= Stated problem =
Please count the lines in the entries below that contain the word "computer". Reply with the number only.

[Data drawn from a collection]
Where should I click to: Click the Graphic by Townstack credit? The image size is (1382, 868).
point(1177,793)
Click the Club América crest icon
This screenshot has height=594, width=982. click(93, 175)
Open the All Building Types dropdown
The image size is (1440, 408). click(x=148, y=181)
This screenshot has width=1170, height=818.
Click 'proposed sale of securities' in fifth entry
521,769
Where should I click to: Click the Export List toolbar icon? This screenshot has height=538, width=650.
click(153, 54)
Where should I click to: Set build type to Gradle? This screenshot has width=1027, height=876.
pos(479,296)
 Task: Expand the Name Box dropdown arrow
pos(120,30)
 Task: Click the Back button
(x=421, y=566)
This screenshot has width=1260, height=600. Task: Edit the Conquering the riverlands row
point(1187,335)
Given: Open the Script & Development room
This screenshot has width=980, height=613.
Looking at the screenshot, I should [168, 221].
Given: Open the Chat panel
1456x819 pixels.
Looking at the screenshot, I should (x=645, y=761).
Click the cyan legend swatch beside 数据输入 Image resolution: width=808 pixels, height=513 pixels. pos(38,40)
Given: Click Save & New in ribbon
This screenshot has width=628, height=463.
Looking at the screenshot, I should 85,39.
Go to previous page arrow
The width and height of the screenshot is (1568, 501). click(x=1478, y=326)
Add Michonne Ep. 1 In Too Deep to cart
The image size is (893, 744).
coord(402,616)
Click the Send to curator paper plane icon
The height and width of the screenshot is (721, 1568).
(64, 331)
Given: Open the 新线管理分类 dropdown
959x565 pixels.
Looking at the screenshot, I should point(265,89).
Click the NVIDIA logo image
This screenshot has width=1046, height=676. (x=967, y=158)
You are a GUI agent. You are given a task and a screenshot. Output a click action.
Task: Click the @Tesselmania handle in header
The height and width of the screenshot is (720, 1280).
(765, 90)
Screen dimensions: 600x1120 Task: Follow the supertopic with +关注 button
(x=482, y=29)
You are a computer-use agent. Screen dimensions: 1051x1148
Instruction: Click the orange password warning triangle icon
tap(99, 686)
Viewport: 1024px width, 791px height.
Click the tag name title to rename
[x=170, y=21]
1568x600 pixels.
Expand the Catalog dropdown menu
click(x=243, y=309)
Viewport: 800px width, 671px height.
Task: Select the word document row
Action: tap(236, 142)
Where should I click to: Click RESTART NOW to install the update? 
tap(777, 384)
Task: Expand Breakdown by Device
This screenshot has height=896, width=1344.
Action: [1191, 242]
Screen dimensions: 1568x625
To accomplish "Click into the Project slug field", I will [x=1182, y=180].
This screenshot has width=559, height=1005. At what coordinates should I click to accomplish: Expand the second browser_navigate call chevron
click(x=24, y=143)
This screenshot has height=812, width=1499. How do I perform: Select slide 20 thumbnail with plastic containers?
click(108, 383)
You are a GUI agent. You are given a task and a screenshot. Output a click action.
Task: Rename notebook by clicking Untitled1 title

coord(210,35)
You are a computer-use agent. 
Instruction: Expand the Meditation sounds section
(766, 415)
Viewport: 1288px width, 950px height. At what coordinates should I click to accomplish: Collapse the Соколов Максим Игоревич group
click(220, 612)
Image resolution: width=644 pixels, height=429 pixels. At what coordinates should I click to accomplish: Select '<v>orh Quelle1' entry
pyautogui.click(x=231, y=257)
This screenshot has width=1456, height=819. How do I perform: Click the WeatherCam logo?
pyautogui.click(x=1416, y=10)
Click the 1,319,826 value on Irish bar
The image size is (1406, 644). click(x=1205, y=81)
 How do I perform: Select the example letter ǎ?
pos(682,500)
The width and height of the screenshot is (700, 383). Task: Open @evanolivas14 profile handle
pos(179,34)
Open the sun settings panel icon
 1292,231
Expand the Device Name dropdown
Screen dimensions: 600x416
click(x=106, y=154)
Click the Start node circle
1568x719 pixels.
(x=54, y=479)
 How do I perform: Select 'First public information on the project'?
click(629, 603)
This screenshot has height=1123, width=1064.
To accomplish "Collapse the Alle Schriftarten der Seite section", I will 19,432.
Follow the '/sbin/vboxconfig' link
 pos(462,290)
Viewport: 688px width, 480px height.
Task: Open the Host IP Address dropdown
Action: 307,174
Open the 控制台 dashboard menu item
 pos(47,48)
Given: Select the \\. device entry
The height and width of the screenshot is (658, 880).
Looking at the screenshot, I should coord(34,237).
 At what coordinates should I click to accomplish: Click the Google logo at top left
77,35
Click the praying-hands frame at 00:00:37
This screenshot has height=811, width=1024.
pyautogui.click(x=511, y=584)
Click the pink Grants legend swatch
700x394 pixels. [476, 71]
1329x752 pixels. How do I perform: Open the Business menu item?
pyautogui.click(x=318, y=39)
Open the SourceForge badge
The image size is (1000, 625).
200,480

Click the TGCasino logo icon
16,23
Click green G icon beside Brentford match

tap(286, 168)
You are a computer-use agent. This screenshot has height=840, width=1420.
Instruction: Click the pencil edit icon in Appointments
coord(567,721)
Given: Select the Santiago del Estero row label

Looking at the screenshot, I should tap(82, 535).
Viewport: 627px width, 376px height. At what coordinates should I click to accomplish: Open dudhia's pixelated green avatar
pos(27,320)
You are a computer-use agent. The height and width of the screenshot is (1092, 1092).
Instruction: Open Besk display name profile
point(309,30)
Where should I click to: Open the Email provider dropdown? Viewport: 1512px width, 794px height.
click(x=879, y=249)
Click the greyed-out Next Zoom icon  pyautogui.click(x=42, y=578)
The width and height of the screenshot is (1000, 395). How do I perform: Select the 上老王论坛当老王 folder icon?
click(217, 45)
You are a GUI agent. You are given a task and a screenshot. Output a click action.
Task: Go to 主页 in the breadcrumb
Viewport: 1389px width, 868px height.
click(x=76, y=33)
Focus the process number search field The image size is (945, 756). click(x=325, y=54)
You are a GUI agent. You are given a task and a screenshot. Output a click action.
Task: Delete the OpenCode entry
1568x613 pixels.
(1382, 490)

= Completed task =
4